* [Work to complete]
Copy the rows exactly, beginning with the first one and stopping after the line that contains "Action: tap(201, 381)".

* [Records for the exercise]
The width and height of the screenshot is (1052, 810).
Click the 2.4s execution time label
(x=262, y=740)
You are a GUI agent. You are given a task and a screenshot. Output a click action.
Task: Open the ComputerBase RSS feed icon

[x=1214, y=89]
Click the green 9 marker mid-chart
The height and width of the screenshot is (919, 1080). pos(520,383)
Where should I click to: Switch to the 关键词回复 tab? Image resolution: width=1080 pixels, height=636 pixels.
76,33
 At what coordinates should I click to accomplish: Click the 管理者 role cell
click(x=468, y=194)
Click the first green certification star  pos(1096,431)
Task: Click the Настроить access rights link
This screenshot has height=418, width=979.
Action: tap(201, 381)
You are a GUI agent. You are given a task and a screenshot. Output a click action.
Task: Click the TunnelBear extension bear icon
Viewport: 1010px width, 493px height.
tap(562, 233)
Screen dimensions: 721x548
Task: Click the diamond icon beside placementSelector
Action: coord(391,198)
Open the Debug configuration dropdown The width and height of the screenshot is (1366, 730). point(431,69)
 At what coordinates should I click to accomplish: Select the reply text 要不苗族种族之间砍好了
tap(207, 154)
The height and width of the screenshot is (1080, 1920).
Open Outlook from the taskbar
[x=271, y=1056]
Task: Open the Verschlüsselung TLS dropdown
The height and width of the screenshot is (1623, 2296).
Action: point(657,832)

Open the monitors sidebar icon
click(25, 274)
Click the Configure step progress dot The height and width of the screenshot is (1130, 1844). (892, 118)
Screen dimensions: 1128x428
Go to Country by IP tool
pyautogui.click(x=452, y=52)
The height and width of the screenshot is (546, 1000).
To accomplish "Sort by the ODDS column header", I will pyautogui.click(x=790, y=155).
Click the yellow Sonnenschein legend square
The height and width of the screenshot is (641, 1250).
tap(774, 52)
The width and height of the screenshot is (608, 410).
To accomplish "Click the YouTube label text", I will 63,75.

* [Full output]
The width and height of the screenshot is (1052, 810).
Click the 2.4s execution time label
(x=262, y=740)
You are a GUI agent. You are given a task and a screenshot. Output a click action.
Task: Open the ComputerBase RSS feed icon

[x=1214, y=89]
Click the green 9 marker mid-chart
The height and width of the screenshot is (919, 1080). pos(520,383)
Where should I click to: Switch to the 关键词回复 tab? Image resolution: width=1080 pixels, height=636 pixels.
76,33
 At what coordinates should I click to accomplish: Click the 管理者 role cell
click(x=468, y=194)
Click the first green certification star  pos(1096,431)
Task: Click the Настроить access rights link
This screenshot has height=418, width=979.
Action: tap(201, 381)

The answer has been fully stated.